What a terrific, fascinating read — not just for anyone interested in Nancy Drew, but anyone interested in publishing in general.

Confession: I never read Nancy Drew’s adventures when I was young, but among the first books I read were in the Hardy Boys’ case files series. I went to a Catholic grade school, and I rather vividly remember the small room that housed the library containing all the school’s books for all its grades — K through 8. I read pretty well from an early age (and spoke even earlier). By the time I got to that grade school (in second grade), I had already begun to explore beyond the children’s books. In that room I discovered A Wrinkle in Time, and not long after received the first in the Hardy Boys’ case file series.

I read as many of the adventures of Frank and Joe Hardy as I could over the next few years. I found a few installments that crossed the Hardy brothers over with other characters — Tom Swift sticks out in my mind. I read only one featuring Nancy Drew before, in sixth grade, I read Stephen King’s Needful Things and never really looked back, pursuing more novels from King and Dean Koontz and Michael Crichton over anything for younger readers.

Besides being young sleuths and crossing over in their series, the Hardys and Nancy Drew (and the aforementioned Tom Swift, as well as the Bobsey Twins and several other characters I never encountered) had one big thing in common: they were produced by the Stratemeyer syndicate.

Does that not sound like the most insidious group ever? Like a Hydra-esque cadre of supervillains?

The Stratemeyer syndicate was founded by Edward Stratemeyer — creator of the Hardy boys and everyone else, including Nancy Drew.

“Creator” is an important word there, though — as far as I can tell, Stratemeyer wrote only a few books himself. He farmed the others out to ghostwriters, including Leslie McFarlane, whom I grew up knowing as Franklin W. Dixon — author of the Hardy Boys novels.

What’s interesting is that Girl Sleuth is as much an inside look at that creation and the subsequent management of the Syndicate as it was of the two women who most wrote Nancy Drew under the pseudonym Carolyn Keene — Stratemeyer’s daughter Harriet Stratemeyer Adams, and a woman from Illinois named Mildred Wirt Benson.

Which makes Girl Sleuth as interesting for its insight into the publishing industry (at the time) as it is into the development of Nancy Drew and the relationship between Adams and Benson. Having first appeared in 1930, Nancy Drew has evolved over time — just as the feminist movement has. And having been created even before them, the Stratemeyer syndicate evolved just as the publishing industry has.

The Stratemeyer Syndicate seemed to me to be a now-more-transparent version of what James Patterson has done. It’s really only mentioned in the early pages of Girl Sleuth, but Stratemeyer himself would dream up characters for series he would pitch to his publisher, Grosset and Dunlap — which was purchased by G.P. Putnam’s sons in the 1980s and is now part of the Penguin Random House mega-publishing conglomerate.

Here it would have  been a nice coincidence to tie together, but Patterson is an author with Hachette. Still, basically the process is the same — after Grosset and Dunlap approved Stratemeyer’s series pitch, he would write up a detailed outline of a plot. It sounded like it was usually around five to ten pages long, and it included everything from plot beats to sequences on a chapter-by-chapter basis.

| Stated exercise |
According to the review above, under what pseudonym did Harriet Stratemeyer Adams and Mildred Wirt Benson write Nancy Drew?

| Data rows |
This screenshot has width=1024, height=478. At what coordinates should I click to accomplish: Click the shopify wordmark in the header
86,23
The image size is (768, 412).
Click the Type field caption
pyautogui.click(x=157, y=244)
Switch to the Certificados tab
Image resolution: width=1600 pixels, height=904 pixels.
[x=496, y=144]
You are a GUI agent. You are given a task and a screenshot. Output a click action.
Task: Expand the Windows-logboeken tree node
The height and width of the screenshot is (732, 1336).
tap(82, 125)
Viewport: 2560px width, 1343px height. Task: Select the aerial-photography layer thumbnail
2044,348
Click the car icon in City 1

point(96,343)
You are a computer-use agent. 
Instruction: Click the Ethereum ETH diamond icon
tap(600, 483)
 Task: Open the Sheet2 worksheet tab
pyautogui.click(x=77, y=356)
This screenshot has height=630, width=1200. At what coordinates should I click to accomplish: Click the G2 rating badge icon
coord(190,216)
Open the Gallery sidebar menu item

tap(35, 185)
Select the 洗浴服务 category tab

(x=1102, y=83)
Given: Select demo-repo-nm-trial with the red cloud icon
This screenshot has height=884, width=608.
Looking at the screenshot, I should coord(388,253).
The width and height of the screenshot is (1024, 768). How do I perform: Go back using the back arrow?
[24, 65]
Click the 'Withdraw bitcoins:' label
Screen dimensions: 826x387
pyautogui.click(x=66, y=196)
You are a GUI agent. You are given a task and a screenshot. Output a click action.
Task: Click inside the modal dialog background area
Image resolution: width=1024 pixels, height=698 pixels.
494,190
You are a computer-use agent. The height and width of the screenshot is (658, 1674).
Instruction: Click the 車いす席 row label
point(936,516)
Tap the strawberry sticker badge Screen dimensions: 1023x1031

| Answer to this problem |
Carolyn Keene